++++ Exercise inputs

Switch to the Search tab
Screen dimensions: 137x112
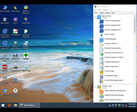click(102, 13)
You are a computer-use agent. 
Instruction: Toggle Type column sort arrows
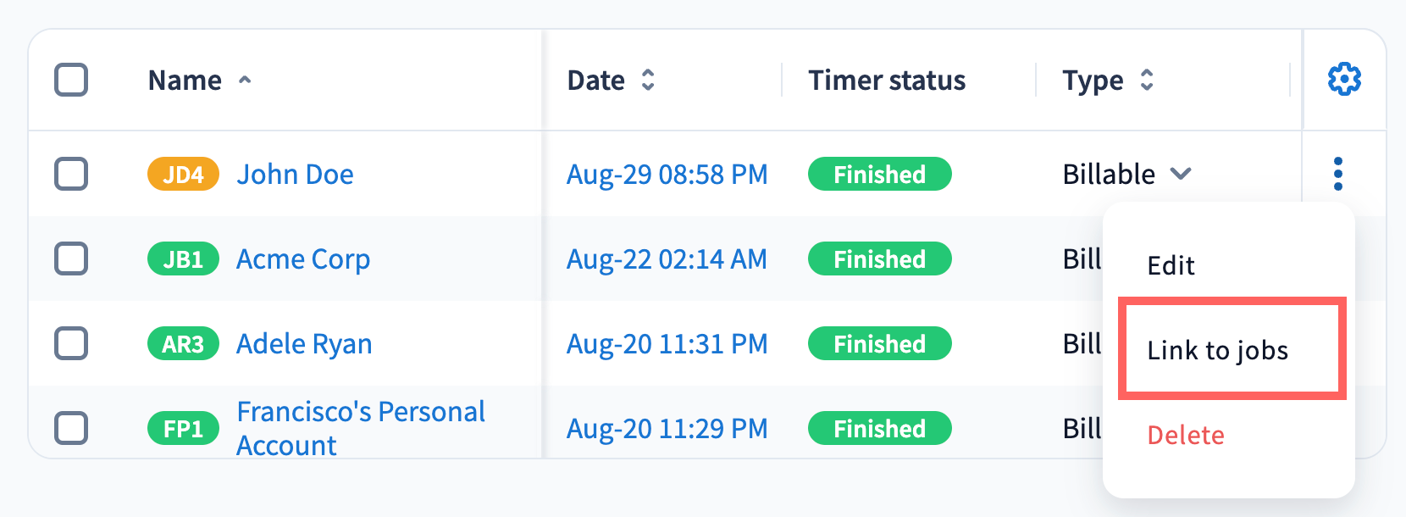click(x=1147, y=81)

++++++++

- **Activity**
The result should be an exact copy of every entry above, with no pictures included.

- **Result for this task**
Switch to the Search tab
Screen dimensions: 137x112
click(102, 13)
You are a computer-use agent. 
Instruction: Toggle Type column sort arrows
click(x=1147, y=81)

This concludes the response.